Step 4: Create and Evaluate

Now, as a founder, you could find developing doctor-on-demand apps boring—that is until you test the initial build on your smartphone. 

To start with, you will only include some functions from the backlog into an on-demand medical app. To initiate action for early adopters, all you need is a well-polished MVP that provides for two or three essential features.

However, you’ll be iterating on a proof of concept (a doctor-on-demand app with several missing screens and one important feature) before you reach the MVP. The purpose of the proof of concept is to further validate an app idea in practical settings.

The following should be considered while creating an on-demand medical app:

  • Follow the agile development methodology.
  • Items Relying on Developers’ Constant Communication
  • clear progress monitoring

Step 5: Soft and Hard Launch

Developing an on-demand doctor app and releasing it to the public all at once is one of the greatest blunders you can make.

It’s best to go cautiously forward, limiting the first release by region or testing a solution on a small number of users. This hesitant attitude might have a significant impact on the app’s success. The problem is that people don’t usually grant second chances.

The solution has to be refined and tested from every viewpoint, including edge situations before it is released.

Step 6: Maintain

Upkeep is a continuous process that goes along with all of the best apps. Ideally, it would help if you kept an eye on user interaction patterns and issues in addition to other areas. Furthermore, user involvement could raise some concerns if problems seem all too familiar (even the iPhone’s OS occasionally malfunctions). How would one quantify that?

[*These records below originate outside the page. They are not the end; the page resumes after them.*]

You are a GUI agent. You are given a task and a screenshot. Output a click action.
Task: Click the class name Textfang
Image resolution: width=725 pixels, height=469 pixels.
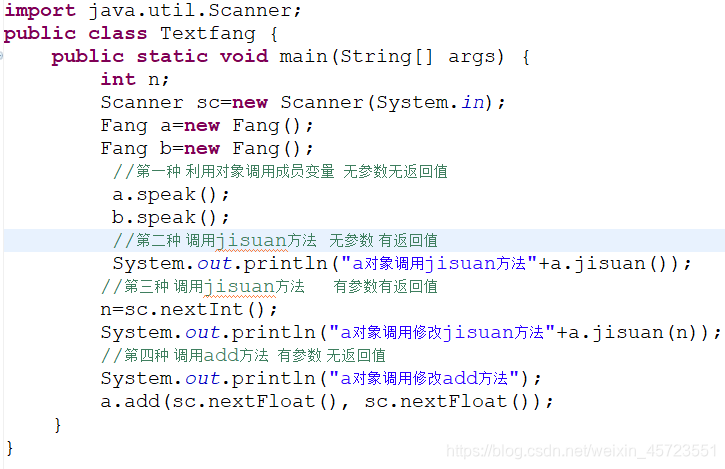pos(208,33)
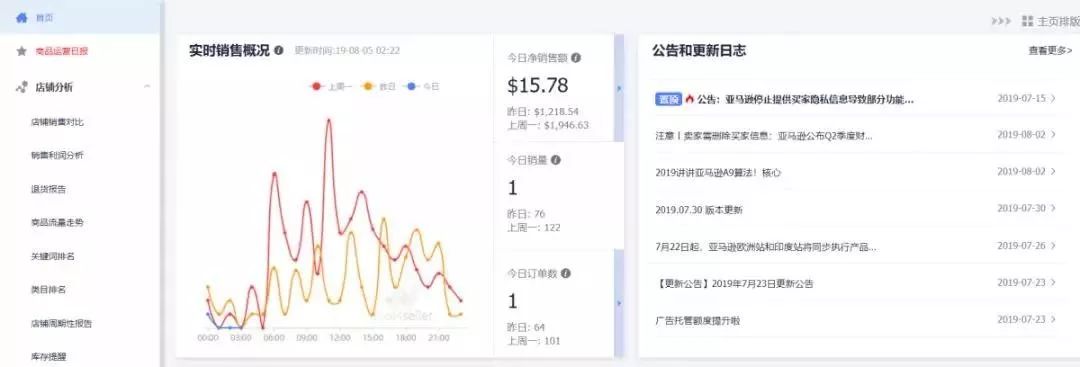Viewport: 1080px width, 367px height.
Task: Click the triple-arrow icon beside 主页排版
Action: (1001, 21)
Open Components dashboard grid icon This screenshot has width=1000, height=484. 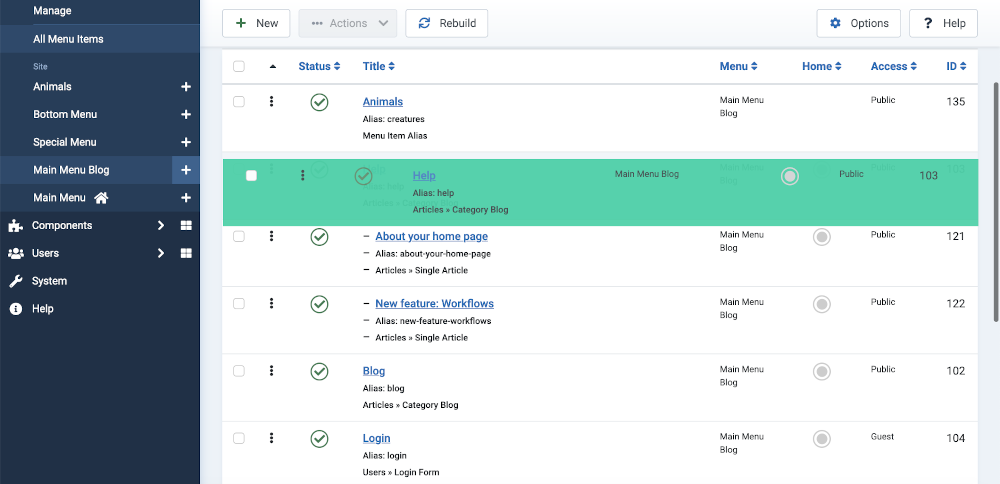pyautogui.click(x=186, y=226)
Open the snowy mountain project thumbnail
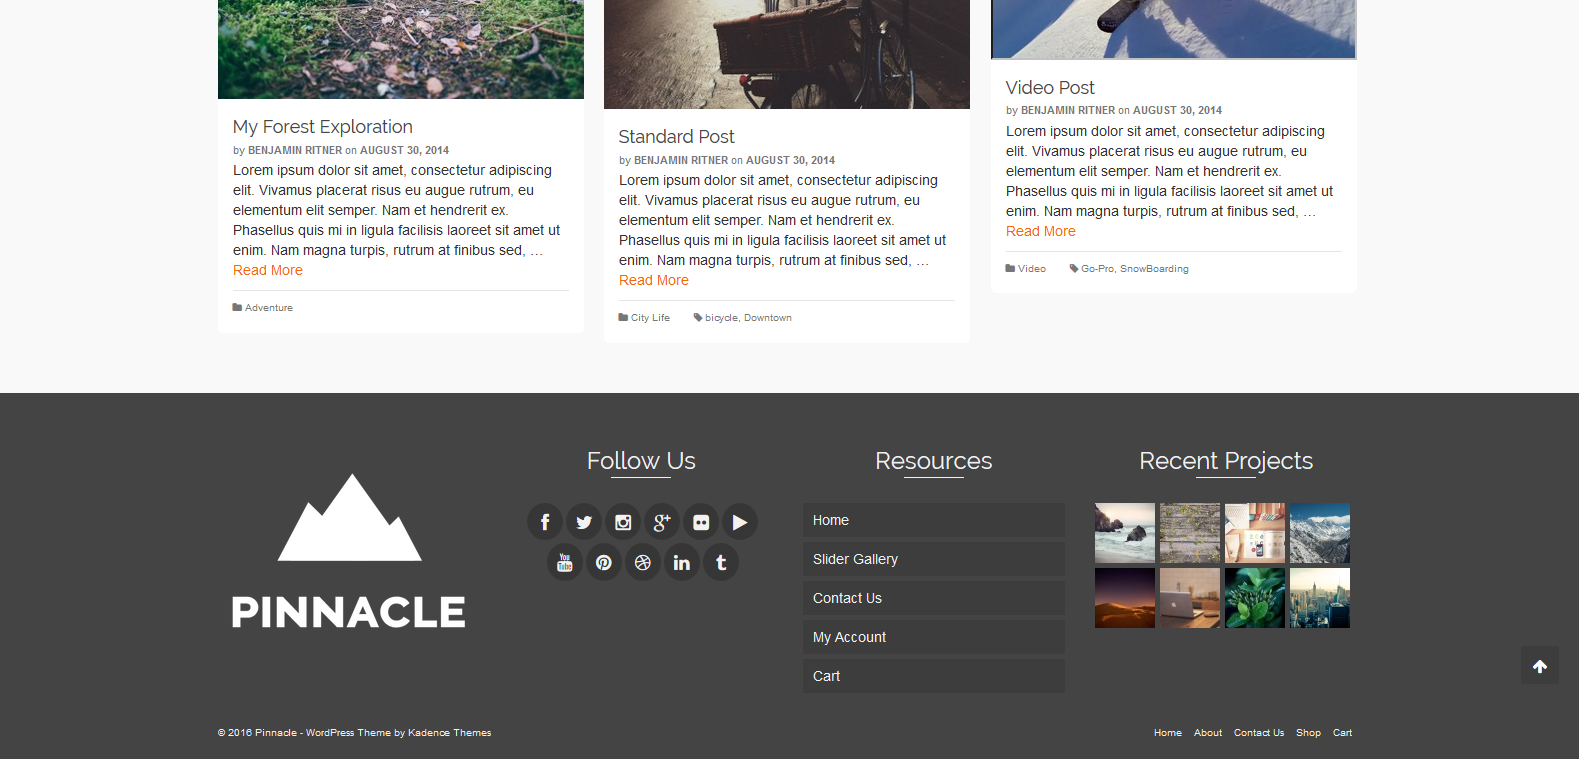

Actually, it’s very easy. Similar to how your website utilizes Google Analytics code to measure clicks, mobile applications also receive unique code snippets. You can thus comprehend how users move between the app’s areas, where they spend most of their time, whether they ever get stopped, etc.

A service like UserVoice is something you could implement in addition to this quiet (and anonymous) tracking. By using these sites, you may divert unfavourable evaluations from the App Store and Google Play while simultaneously encouraging more favourable ones.

Future releases and upgrades must take advantage of the collected analytics. Thankfully, there are several automated solutions available to assist you in processing client feedback, tracking user engagement trends, and finding and identifying faults.


Visitry is one intriguing software that mimics the mechanics of the doctor-on-demand service. It’s a business-to-business (B2B) marketplace that connects clinicians and healthcare staffing firms on one platform, much like Uber. Schedules are self-arranged, and clinicians select home care assignments according to their availability. Creating an exclusive on-demand platform for speciality practitioners—packed with expected medical app features. Under NDA, limited details for now.